Data extracted from a collection
--- --- ---

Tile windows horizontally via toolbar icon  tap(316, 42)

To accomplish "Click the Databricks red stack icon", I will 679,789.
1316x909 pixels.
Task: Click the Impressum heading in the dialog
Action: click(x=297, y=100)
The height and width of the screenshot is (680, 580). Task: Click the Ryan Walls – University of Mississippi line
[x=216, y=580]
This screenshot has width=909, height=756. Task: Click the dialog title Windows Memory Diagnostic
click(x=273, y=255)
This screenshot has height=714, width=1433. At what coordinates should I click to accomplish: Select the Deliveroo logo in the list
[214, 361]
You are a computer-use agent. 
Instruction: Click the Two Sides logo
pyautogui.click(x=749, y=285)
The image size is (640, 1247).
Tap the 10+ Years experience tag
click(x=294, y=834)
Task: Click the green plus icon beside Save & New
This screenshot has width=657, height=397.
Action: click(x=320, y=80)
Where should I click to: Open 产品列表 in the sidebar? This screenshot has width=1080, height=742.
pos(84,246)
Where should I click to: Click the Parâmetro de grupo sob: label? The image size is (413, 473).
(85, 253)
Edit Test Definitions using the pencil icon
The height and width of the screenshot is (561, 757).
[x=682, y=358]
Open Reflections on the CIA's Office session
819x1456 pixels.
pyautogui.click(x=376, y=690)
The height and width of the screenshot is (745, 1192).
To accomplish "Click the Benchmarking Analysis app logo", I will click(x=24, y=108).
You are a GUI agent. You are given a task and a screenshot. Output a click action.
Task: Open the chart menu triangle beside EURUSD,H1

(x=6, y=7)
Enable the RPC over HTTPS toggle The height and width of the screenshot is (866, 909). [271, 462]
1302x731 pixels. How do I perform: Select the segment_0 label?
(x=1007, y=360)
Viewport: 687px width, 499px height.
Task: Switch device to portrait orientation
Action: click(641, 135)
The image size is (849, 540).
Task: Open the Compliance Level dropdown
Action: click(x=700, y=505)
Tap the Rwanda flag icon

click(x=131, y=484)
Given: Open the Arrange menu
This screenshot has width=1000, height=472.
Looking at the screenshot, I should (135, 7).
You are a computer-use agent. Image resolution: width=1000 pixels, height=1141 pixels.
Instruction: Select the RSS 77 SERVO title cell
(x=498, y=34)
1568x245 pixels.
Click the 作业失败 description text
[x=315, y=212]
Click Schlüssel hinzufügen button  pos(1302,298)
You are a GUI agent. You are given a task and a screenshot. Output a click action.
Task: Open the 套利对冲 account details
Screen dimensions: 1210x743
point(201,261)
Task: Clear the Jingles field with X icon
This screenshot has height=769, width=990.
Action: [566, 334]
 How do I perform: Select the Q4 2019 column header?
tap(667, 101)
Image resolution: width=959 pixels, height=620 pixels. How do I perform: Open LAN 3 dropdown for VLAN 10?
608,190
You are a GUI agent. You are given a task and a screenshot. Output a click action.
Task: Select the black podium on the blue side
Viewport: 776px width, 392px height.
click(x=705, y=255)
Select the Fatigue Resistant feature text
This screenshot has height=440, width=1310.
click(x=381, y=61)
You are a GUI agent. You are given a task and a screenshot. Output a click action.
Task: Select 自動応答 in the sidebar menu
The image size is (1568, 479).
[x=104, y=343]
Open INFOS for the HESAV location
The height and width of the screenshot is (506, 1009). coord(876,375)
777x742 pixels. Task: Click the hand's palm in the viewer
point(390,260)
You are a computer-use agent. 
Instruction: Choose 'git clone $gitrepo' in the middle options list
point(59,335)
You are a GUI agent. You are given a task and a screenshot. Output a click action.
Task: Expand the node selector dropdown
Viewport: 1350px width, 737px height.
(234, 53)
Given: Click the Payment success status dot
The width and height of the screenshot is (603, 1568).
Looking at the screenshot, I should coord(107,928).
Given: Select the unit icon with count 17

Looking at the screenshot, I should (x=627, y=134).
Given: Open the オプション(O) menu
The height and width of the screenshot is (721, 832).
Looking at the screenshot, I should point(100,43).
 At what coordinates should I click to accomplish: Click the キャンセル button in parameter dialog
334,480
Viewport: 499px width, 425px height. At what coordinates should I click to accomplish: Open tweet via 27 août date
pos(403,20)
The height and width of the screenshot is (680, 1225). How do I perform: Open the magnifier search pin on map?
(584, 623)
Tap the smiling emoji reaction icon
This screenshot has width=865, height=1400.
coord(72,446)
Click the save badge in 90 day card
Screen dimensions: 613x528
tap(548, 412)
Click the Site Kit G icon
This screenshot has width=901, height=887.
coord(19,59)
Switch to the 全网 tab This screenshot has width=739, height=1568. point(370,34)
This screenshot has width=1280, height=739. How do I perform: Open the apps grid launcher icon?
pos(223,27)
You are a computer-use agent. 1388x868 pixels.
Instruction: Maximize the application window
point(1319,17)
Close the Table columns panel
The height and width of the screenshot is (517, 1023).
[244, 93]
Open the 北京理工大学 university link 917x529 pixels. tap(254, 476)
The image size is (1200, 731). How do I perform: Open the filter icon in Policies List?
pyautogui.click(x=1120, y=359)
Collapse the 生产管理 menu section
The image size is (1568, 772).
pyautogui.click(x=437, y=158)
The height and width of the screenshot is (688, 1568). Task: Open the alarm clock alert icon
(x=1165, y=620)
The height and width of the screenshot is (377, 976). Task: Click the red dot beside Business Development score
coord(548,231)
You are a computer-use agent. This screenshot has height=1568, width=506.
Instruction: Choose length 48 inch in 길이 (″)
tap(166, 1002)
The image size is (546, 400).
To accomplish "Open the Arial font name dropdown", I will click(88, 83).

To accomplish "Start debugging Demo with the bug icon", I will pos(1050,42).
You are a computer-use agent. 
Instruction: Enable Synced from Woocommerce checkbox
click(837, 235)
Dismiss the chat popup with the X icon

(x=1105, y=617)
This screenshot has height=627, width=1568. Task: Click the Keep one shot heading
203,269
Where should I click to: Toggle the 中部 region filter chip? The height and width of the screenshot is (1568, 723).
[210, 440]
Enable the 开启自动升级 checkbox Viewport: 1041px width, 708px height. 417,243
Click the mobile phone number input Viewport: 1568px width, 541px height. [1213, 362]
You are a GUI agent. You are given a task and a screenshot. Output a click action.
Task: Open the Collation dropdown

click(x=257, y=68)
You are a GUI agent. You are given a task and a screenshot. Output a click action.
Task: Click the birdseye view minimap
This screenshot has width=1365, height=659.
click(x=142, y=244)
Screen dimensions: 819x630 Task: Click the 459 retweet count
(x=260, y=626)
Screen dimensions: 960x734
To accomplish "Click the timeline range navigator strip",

--- --- ---

Exercise requirements ▸
Return all of the lines above exactly, with none omitted.

Answer below ▸
Tile windows horizontally via toolbar icon  tap(316, 42)

To accomplish "Click the Databricks red stack icon", I will 679,789.
1316x909 pixels.
Task: Click the Impressum heading in the dialog
Action: click(x=297, y=100)
The height and width of the screenshot is (680, 580). Task: Click the Ryan Walls – University of Mississippi line
[x=216, y=580]
This screenshot has width=909, height=756. Task: Click the dialog title Windows Memory Diagnostic
click(x=273, y=255)
This screenshot has height=714, width=1433. At what coordinates should I click to accomplish: Select the Deliveroo logo in the list
[214, 361]
You are a computer-use agent. 
Instruction: Click the Two Sides logo
pyautogui.click(x=749, y=285)
The image size is (640, 1247).
Tap the 10+ Years experience tag
click(x=294, y=834)
Task: Click the green plus icon beside Save & New
This screenshot has width=657, height=397.
Action: click(x=320, y=80)
Where should I click to: Open 产品列表 in the sidebar? This screenshot has width=1080, height=742.
pos(84,246)
Where should I click to: Click the Parâmetro de grupo sob: label? The image size is (413, 473).
(85, 253)
Edit Test Definitions using the pencil icon
The height and width of the screenshot is (561, 757).
[x=682, y=358]
Open Reflections on the CIA's Office session
819x1456 pixels.
pyautogui.click(x=376, y=690)
The height and width of the screenshot is (745, 1192).
To accomplish "Click the Benchmarking Analysis app logo", I will click(x=24, y=108).
You are a GUI agent. You are given a task and a screenshot. Output a click action.
Task: Open the chart menu triangle beside EURUSD,H1

(x=6, y=7)
Enable the RPC over HTTPS toggle The height and width of the screenshot is (866, 909). [271, 462]
1302x731 pixels. How do I perform: Select the segment_0 label?
(x=1007, y=360)
Viewport: 687px width, 499px height.
Task: Switch device to portrait orientation
Action: click(641, 135)
The image size is (849, 540).
Task: Open the Compliance Level dropdown
Action: click(x=700, y=505)
Tap the Rwanda flag icon

click(x=131, y=484)
Given: Open the Arrange menu
This screenshot has width=1000, height=472.
Looking at the screenshot, I should (135, 7).
You are a computer-use agent. Image resolution: width=1000 pixels, height=1141 pixels.
Instruction: Select the RSS 77 SERVO title cell
(x=498, y=34)
1568x245 pixels.
Click the 作业失败 description text
[x=315, y=212]
Click Schlüssel hinzufügen button  pos(1302,298)
You are a GUI agent. You are given a task and a screenshot. Output a click action.
Task: Open the 套利对冲 account details
Screen dimensions: 1210x743
point(201,261)
Task: Clear the Jingles field with X icon
This screenshot has height=769, width=990.
Action: [566, 334]
 How do I perform: Select the Q4 2019 column header?
tap(667, 101)
Image resolution: width=959 pixels, height=620 pixels. How do I perform: Open LAN 3 dropdown for VLAN 10?
608,190
You are a GUI agent. You are given a task and a screenshot. Output a click action.
Task: Select the black podium on the blue side
Viewport: 776px width, 392px height.
click(x=705, y=255)
Select the Fatigue Resistant feature text
This screenshot has height=440, width=1310.
click(x=381, y=61)
You are a GUI agent. You are given a task and a screenshot. Output a click action.
Task: Select 自動応答 in the sidebar menu
The image size is (1568, 479).
[x=104, y=343]
Open INFOS for the HESAV location
The height and width of the screenshot is (506, 1009). coord(876,375)
777x742 pixels. Task: Click the hand's palm in the viewer
point(390,260)
You are a computer-use agent. 
Instruction: Choose 'git clone $gitrepo' in the middle options list
point(59,335)
You are a GUI agent. You are given a task and a screenshot. Output a click action.
Task: Expand the node selector dropdown
Viewport: 1350px width, 737px height.
(234, 53)
Given: Click the Payment success status dot
The width and height of the screenshot is (603, 1568).
Looking at the screenshot, I should coord(107,928).
Given: Select the unit icon with count 17

Looking at the screenshot, I should (x=627, y=134).
Given: Open the オプション(O) menu
The height and width of the screenshot is (721, 832).
Looking at the screenshot, I should point(100,43).
 At what coordinates should I click to accomplish: Click the キャンセル button in parameter dialog
334,480
Viewport: 499px width, 425px height. At what coordinates should I click to accomplish: Open tweet via 27 août date
pos(403,20)
The height and width of the screenshot is (680, 1225). How do I perform: Open the magnifier search pin on map?
(584, 623)
Tap the smiling emoji reaction icon
This screenshot has width=865, height=1400.
coord(72,446)
Click the save badge in 90 day card
Screen dimensions: 613x528
tap(548, 412)
Click the Site Kit G icon
This screenshot has width=901, height=887.
coord(19,59)
Switch to the 全网 tab This screenshot has width=739, height=1568. point(370,34)
This screenshot has width=1280, height=739. How do I perform: Open the apps grid launcher icon?
pos(223,27)
You are a computer-use agent. 1388x868 pixels.
Instruction: Maximize the application window
point(1319,17)
Close the Table columns panel
The height and width of the screenshot is (517, 1023).
[244, 93]
Open the 北京理工大学 university link 917x529 pixels. tap(254, 476)
The image size is (1200, 731). How do I perform: Open the filter icon in Policies List?
pyautogui.click(x=1120, y=359)
Collapse the 生产管理 menu section
The image size is (1568, 772).
pyautogui.click(x=437, y=158)
The height and width of the screenshot is (688, 1568). Task: Open the alarm clock alert icon
(x=1165, y=620)
The height and width of the screenshot is (377, 976). Task: Click the red dot beside Business Development score
coord(548,231)
You are a computer-use agent. This screenshot has height=1568, width=506.
Instruction: Choose length 48 inch in 길이 (″)
tap(166, 1002)
The image size is (546, 400).
To accomplish "Open the Arial font name dropdown", I will click(88, 83).

To accomplish "Start debugging Demo with the bug icon", I will pos(1050,42).
You are a computer-use agent. 
Instruction: Enable Synced from Woocommerce checkbox
click(837, 235)
Dismiss the chat popup with the X icon

(x=1105, y=617)
This screenshot has height=627, width=1568. Task: Click the Keep one shot heading
203,269
Where should I click to: Toggle the 中部 region filter chip? The height and width of the screenshot is (1568, 723).
[210, 440]
Enable the 开启自动升级 checkbox Viewport: 1041px width, 708px height. 417,243
Click the mobile phone number input Viewport: 1568px width, 541px height. [1213, 362]
You are a GUI agent. You are given a task and a screenshot. Output a click action.
Task: Open the Collation dropdown

click(x=257, y=68)
You are a GUI agent. You are given a task and a screenshot. Output a click action.
Task: Click the birdseye view minimap
This screenshot has width=1365, height=659.
click(x=142, y=244)
Screen dimensions: 819x630 Task: Click the 459 retweet count
(x=260, y=626)
Screen dimensions: 960x734
To accomplish "Click the timeline range navigator strip",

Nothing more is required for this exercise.